▸ **Exercise**
Using the data below, output the first line and every line after it up to and including the line containing "Screenshot is 768x2275.", exactly as written and with nothing added.

(Stored items)
<<<<
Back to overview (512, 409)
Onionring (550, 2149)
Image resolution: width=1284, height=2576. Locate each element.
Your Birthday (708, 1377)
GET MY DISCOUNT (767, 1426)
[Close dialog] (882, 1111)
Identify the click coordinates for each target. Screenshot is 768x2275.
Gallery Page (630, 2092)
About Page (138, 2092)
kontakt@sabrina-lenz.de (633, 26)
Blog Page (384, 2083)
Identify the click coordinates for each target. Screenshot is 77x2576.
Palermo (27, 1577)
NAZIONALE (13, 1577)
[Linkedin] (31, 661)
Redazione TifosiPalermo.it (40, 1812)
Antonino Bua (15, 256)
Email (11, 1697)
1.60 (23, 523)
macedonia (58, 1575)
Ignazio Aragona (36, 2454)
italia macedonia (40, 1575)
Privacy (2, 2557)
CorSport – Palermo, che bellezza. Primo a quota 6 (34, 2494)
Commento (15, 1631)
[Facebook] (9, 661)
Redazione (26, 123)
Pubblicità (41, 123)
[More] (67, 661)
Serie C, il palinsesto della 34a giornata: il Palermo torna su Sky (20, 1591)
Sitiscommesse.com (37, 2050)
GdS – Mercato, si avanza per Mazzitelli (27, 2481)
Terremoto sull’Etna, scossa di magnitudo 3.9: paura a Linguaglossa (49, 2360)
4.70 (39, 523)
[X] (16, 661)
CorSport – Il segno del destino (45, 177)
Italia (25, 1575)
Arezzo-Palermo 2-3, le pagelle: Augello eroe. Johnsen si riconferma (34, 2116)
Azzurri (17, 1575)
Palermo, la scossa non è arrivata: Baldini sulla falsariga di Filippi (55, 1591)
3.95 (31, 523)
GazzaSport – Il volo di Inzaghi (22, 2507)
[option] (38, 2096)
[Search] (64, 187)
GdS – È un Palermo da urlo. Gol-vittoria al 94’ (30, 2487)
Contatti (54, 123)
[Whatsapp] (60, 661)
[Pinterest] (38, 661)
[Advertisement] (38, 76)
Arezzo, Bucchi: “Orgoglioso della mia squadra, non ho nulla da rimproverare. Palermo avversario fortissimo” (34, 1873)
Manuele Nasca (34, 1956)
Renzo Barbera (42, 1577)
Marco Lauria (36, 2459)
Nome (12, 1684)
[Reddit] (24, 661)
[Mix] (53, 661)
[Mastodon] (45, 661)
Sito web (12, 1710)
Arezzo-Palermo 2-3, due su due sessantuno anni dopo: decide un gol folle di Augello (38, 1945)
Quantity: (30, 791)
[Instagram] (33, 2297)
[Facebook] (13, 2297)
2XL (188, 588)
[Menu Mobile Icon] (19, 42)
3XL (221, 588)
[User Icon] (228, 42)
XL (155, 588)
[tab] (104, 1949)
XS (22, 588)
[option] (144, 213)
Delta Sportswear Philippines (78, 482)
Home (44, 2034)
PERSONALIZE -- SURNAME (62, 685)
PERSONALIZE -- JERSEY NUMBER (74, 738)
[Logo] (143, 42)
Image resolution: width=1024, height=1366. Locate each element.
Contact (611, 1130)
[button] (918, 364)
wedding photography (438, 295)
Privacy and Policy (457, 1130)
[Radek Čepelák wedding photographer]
>>>>
▸ **Response area**
Back to overview (512, 409)
Onionring (550, 2149)
Image resolution: width=1284, height=2576. Locate each element.
Your Birthday (708, 1377)
GET MY DISCOUNT (767, 1426)
[Close dialog] (882, 1111)
Identify the click coordinates for each target. Screenshot is 768x2275.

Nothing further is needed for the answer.